Saved entries:
^^^^^^^^

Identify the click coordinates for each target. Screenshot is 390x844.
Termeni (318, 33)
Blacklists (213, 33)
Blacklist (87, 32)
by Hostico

^^^^^^^^

## WHAT IS NEEDED
Write every line of the entries again, word for word.

## FINISHED TASK
Identify the click coordinates for each target. Screenshot is 390x844.
Termeni (318, 33)
Blacklists (213, 33)
Blacklist (87, 32)
by Hostico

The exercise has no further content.